I would almost agree with you. I agree that in theory programming in C
should theoretically not require any knowledge of memory models or stack
implementation details. Most of the time it is probably a moot point.

However, since stacks *may* have limitations imposed beyond what is
available in physical memory, it is possible to write 100% bug free,
standards complient code that still crashes because it overflows the
stack.

Imagine yourself as a "newbie" who has just had their program crash, not
because they wrote a bug in their code, but because in their implementation
there code overflowed the stack. What is your likely reaction? Would you
know how to find the problem? If you didn't know the program stack
existed, much less that it might be limited, how would you know to check
to see if it might have overflowed? You might even notice that it happens
when using larger data sets with higher levels of recursion; but, you can
see that your system still has plenty of memory left.

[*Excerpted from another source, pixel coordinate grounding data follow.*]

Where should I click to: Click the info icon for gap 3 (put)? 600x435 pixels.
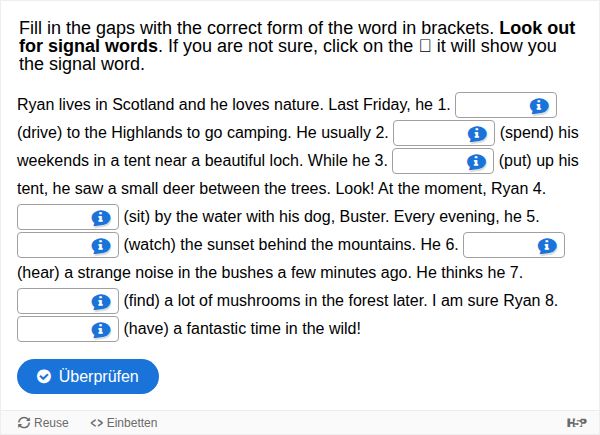[477, 161]
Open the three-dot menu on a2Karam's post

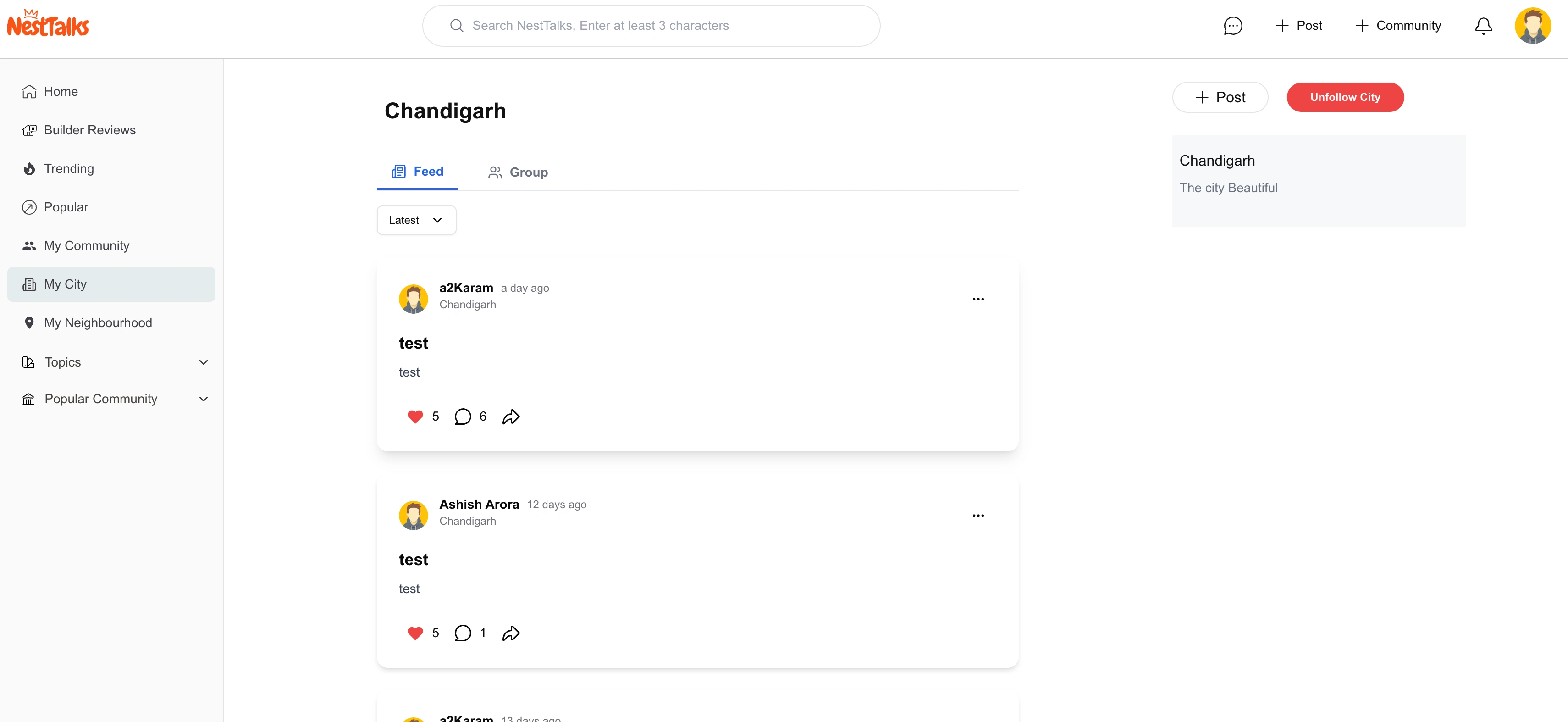point(977,299)
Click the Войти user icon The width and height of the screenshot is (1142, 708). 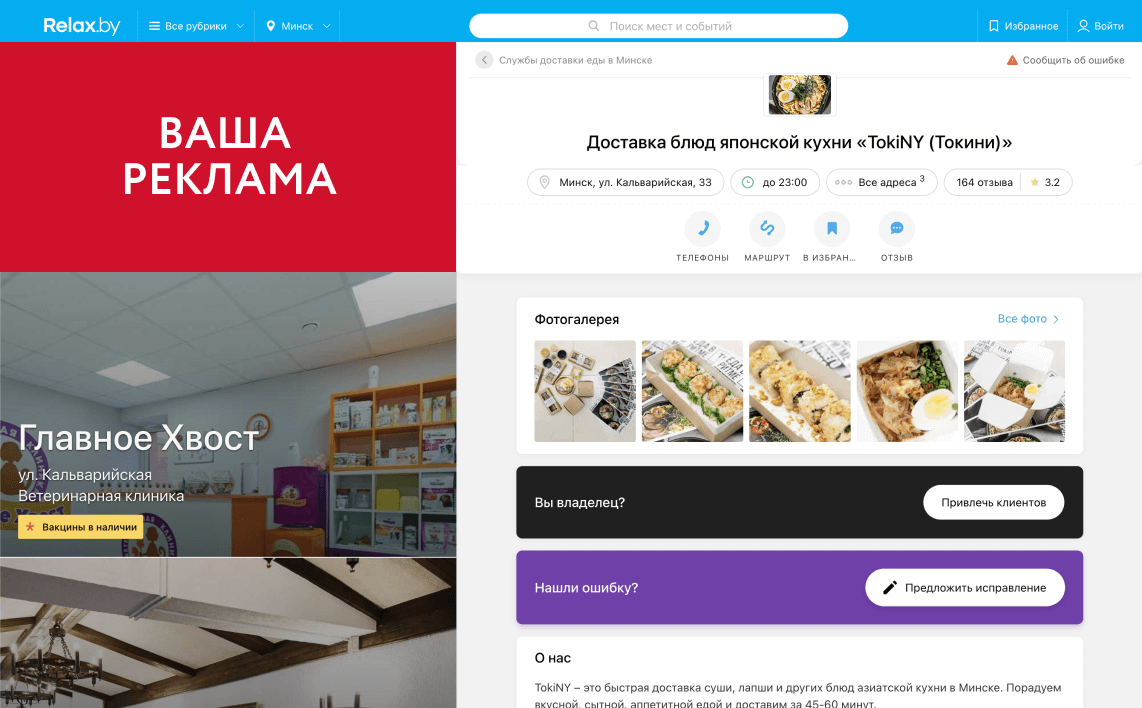(x=1084, y=25)
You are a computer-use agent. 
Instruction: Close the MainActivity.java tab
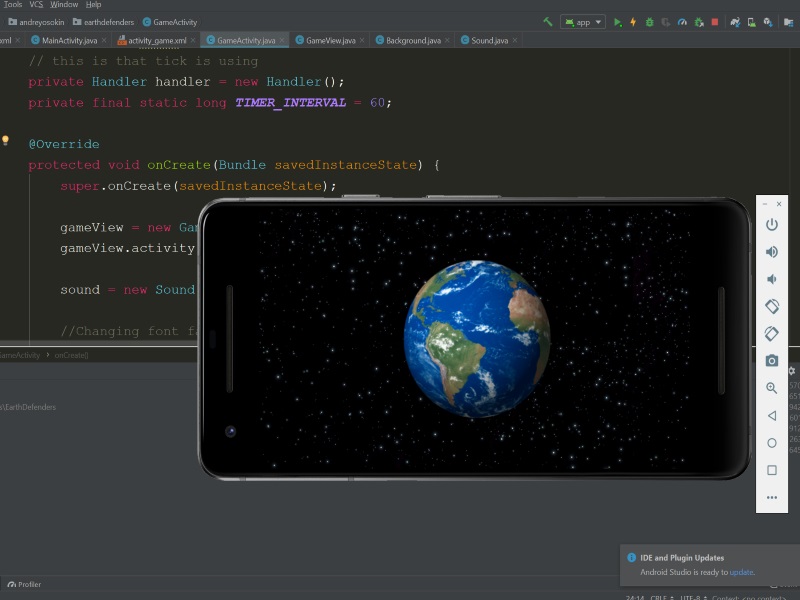point(105,40)
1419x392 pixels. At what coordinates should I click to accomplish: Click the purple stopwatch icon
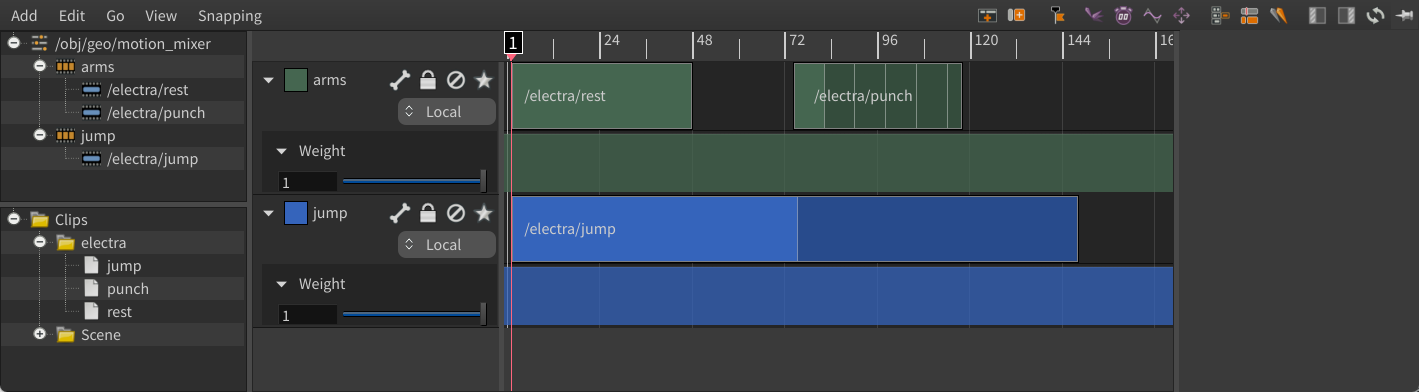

> your particular implementation. You can even write programs not
> knowing what the program is going to run on. Newbie questions are


Assuming you are careful not to use large amounts of local memory and avoid
using recursive algorithms this is probably true; but, that you do so
probably means that you know that these things help to prevent stack
overflows. Somebody who isn't aware of the problem might not have the same
instincts.

This is particularly true of those who come from languages that emphasize
the use of recursive algorithms, which is often true of those languages
that where designed in academic settings and tend to be highly based on
mathematical constructs.

It is also possible to be quite unaware of how much memory one is
actually creating locally. One of the reasons that some people do not
like typedefs is that type definitions of large structures (or objects in
OOP languages) may lure people into allocating them locally not realizing
how large the structures actually are.

> knowing what the program is going to run on. Newbie questions are
> often an indication of an unhealthy interest in implementation
> details. Knowing how it /could/ be implemented can be useful just so


It is my experience that people make better decisions when they have better
information. This is true on the factory floor where having some idea of
what the next person down the line will encounter from your work may cause
you to lay the product in a different position that will be easier for them
to work with and it is true of programming where having some small idea
of what lies beyond the abstraction layers can help you make better
decsions in how you make use of that abstraction in your code.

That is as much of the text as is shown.